Die wohlwollende Erklärung für Schäubles Schwenkung lautet, dass er versucht, das Abkommen innenpolitisch zu retten: Wenn er die rot-grüne Regierung von Nordrhein-Westfalen zu hart attackiert, dürfte das Abkommen in der deutschen Länderkammer definitiv scheitern. Aus dem gleichen Grund muss sich auch Widmer-Schlumpf mit zu harter Kritik an Schäuble zurückhalten.
Ihr Problem ist jedoch, dass mit den neuen Tönen aus Berlin im Inland die Kritik an ihr wächst. FDP-Präsident Philipp Müller ärgerte sich am Dienstag im «Blick», dass Widmer-Schlumpfs Staatssekretariat ihm noch im April versichert habe, «dass ab Unterzeichnung des Vertrags der Kauf von geklauten Daten nicht mehr zulässig sei».
Diese Aussagen ihres Departements erklärt Widmer-Schlumpf heute so: «Ich könnte mir vorstellen, dass die konkreten Durchsetzungsmöglichkeiten gegenüber den Bundesländern damals etwas überschätzt wurden.» Im Nachhinein stelle sich nun heraus, dass die deutsche Regierung das Abkommen gegenüber ihren Bundesländern erst dann durchsetzen könne, wenn es formell in Kraft sei. Dass dies noch nicht der Fall ist, liegt nicht nur an Deutschland: In der Schweiz droht das Referendum.
In einem Punkt demonstrieren Widmer-Schlumpf und Schäuble weiterhin Einigkeit: Beide argumentieren, dass der Kauf von Bankdaten gar nicht mehr nötig sei, wenn die Abgeltungssteuer erst einmal funktioniere. Welche deutsche Steuerbehörde soll noch für Bankdaten zahlen, wenn es gar kein deutsches Schwarzgeld mehr in der Schweiz gibt?, lautet das Argument.

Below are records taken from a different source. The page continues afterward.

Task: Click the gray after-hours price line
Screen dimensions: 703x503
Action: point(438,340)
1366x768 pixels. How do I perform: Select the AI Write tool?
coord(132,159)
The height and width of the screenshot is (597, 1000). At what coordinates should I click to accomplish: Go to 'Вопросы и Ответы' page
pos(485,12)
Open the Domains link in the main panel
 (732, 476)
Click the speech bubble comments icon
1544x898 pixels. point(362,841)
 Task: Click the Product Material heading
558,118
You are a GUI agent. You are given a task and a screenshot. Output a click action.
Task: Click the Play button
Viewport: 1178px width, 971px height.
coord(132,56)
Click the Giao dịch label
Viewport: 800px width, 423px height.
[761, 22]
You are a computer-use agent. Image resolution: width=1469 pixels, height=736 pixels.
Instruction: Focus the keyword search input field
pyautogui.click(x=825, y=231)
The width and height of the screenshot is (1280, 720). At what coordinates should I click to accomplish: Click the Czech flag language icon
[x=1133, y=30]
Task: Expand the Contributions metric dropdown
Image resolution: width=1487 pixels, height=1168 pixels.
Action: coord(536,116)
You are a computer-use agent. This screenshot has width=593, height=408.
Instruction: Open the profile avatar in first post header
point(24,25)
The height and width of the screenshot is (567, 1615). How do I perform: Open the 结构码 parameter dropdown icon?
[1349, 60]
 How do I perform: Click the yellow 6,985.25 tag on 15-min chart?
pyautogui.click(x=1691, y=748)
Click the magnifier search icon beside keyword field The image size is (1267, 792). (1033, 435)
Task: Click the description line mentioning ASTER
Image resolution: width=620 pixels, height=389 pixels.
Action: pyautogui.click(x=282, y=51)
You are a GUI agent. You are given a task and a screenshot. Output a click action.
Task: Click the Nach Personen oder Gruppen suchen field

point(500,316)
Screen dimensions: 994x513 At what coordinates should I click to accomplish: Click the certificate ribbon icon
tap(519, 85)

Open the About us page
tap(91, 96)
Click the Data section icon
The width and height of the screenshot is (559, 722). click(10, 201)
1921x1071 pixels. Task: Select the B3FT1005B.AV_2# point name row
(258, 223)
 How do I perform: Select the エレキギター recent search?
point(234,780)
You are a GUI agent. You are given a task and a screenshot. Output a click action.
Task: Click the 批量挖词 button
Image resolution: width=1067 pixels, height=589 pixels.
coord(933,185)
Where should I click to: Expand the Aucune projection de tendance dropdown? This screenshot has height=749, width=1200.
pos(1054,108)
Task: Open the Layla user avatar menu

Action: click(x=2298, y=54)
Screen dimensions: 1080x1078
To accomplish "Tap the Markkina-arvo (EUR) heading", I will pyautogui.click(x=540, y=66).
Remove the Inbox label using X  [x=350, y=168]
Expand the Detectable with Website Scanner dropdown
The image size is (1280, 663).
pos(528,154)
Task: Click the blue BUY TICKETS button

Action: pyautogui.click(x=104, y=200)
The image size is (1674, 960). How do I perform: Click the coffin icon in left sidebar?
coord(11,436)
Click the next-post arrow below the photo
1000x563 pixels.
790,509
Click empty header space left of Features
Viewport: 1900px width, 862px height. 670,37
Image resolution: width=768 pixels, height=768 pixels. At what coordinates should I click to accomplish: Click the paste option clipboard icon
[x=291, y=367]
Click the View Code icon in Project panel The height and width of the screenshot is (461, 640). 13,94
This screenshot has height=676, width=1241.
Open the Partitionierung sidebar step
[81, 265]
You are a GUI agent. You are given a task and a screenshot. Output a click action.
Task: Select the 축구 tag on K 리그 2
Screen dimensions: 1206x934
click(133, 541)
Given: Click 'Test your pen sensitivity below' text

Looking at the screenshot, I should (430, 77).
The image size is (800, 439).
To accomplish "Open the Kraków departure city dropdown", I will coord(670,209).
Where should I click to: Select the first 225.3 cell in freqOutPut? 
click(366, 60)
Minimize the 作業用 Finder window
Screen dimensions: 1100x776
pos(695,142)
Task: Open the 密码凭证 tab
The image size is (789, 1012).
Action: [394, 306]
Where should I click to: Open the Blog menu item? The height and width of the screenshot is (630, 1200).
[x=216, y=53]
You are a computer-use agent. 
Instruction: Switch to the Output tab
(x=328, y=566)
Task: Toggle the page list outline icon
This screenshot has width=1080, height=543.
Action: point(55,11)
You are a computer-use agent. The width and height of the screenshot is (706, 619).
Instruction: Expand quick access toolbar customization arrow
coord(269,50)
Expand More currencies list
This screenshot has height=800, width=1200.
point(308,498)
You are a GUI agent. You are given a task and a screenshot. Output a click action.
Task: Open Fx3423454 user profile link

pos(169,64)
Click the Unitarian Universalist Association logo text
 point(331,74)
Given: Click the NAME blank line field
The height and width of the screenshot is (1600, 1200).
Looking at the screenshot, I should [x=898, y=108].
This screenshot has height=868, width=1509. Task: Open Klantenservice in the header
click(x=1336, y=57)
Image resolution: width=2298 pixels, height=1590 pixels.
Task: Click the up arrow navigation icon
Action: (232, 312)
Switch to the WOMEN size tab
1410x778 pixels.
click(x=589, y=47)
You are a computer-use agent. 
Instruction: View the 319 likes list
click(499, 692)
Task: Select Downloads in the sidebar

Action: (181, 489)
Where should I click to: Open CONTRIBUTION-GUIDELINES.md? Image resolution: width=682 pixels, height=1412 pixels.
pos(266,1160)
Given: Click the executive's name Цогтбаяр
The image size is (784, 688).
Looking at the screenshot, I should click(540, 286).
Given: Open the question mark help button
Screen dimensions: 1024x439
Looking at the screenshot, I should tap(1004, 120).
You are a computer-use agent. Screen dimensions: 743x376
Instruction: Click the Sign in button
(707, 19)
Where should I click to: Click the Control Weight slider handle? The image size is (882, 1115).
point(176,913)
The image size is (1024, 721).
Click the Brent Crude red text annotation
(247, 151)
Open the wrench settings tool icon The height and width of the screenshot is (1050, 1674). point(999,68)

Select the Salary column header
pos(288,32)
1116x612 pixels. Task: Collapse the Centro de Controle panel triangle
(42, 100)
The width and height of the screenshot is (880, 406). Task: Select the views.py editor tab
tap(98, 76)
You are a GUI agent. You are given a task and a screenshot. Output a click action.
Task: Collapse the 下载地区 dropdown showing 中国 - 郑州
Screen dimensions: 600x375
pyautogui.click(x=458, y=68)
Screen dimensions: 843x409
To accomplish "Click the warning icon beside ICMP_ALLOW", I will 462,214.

In der «Rheinischen Post» sagte Schäuble es so: «Der Geist, Zweck und Inhalt des Abkommens ist so, dass es die Steuerfragen umfassend regelt, ausgiebige Kontrollen ermöglicht und damit die Grundlage zum Kauf von CDs entfällt.»
Widmer-Schlumpf ihrerseits spricht Klartext an die Adresse der deutschen Opposition, die sich ein besseres Steuerabkommen erhofft: «Es wird keine Neu- oder Nachverhandlungen geben.»

Der umstrittene Passus im Wortlaut

Im Zentrum des Interpretationsstreits zwischen Deutschland und der Schweiz steht eine einseitige Erklärung Deutschlands. Die deutsche Bundesregierung hat diese Erklärung am 21. September 2011 schriftlich abgegeben. Sie bildet eine Art Anhang zum Steuerabkommen. Die Erklärung lautet wie folgt:
«Die Regierung der Bundesrepublik Deutschland erklärt anlässlich der Unterzeichnung des Abkommens zwischen der Schweizerischen Eidgenossenschaft und der Bundesrepublik Deutschland über Zusammenarbeit in den Bereichen Steuern und Finanzmarkt, dass sich die deutschen Finanzbehörden nicht aktiv um den Erwerb von bei Banken in der Schweiz entwendeten Kundendaten bemühen werden.»